Speaking on Saturday at a rally in South Carolina, Mr Trump recalled how as president he told a Nato country that he would “encourage” Russia to do as it wishes in cases of Nato allies who are “delinquent.”
“You didn't pay? You're delinquent?”’ he recounted saying. “'No I would not protect you. In fact, I would encourage them to do whatever the hell they want. You gotta pay. You gotta pay your bills."'
Reacting to his comments, Nato Secretary-General Jens Stoltenberg said the 31 allies remained committed to defending each other.
"Nato remains ready and able to defend all allies. Any attack on Nato will be met with a united and forceful response,” he said.
“Any suggestion that allies will not defend each other undermines all of our security, including that of the US, and puts American and European soldiers at increased risk.”
Mr Stoltenberg added that he expects that, “regardless of who wins the presidential election, the US will remain a strong and committed Nato ally.”
Mr Trump’s remarks will concern Nato countries in Europe threatened by Russian aggression, including Poland and Latvia.
During his presidency, Mr Trump threatened to not to come to the aid of any country under attack that he considered to not be spending enough on defence.
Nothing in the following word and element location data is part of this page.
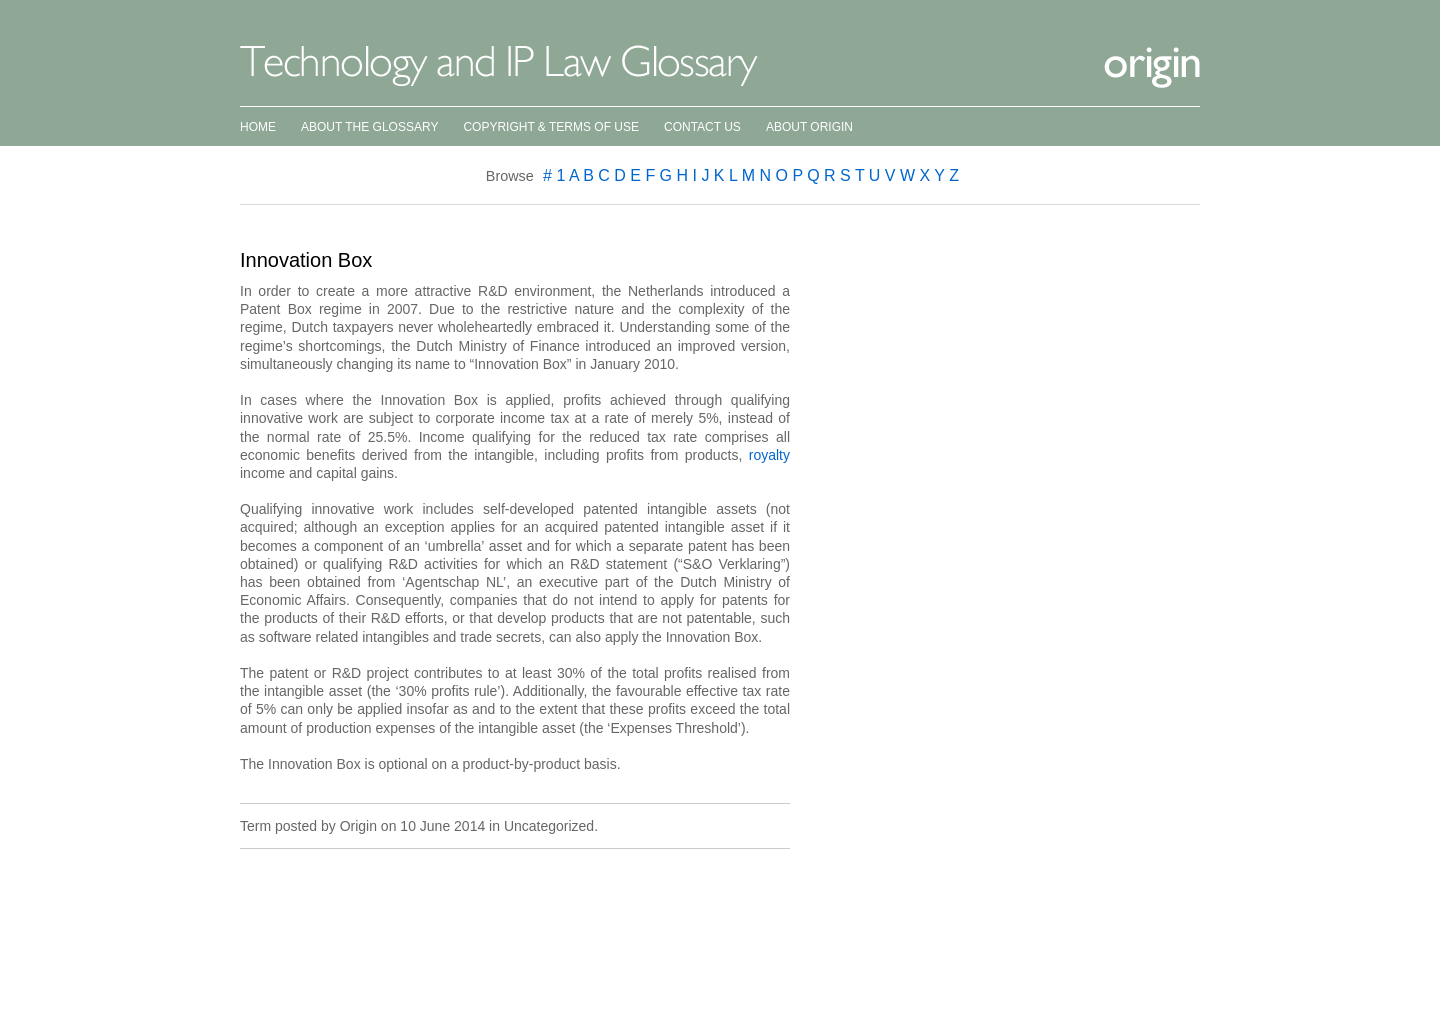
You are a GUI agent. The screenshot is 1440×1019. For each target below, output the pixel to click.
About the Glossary (369, 127)
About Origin (809, 127)
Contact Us (702, 127)
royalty (769, 455)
Under Nato’s mutual defence clause, called Article 5, all allies commit help of any member who comes under attack.
The White House described Mr Trump’s comments as “appalling and unhinged”.
“Encouraging invasions of our closest allies by murderous regimes endangers American national security, global stability and our economy at home," White House spokesperson Andrew Bates said in a statement on Saturday night.
"Rather than calling for wars and promoting deranged chaos, President Biden will continue to bolster American leadership and stand up for our national security interests - not against them."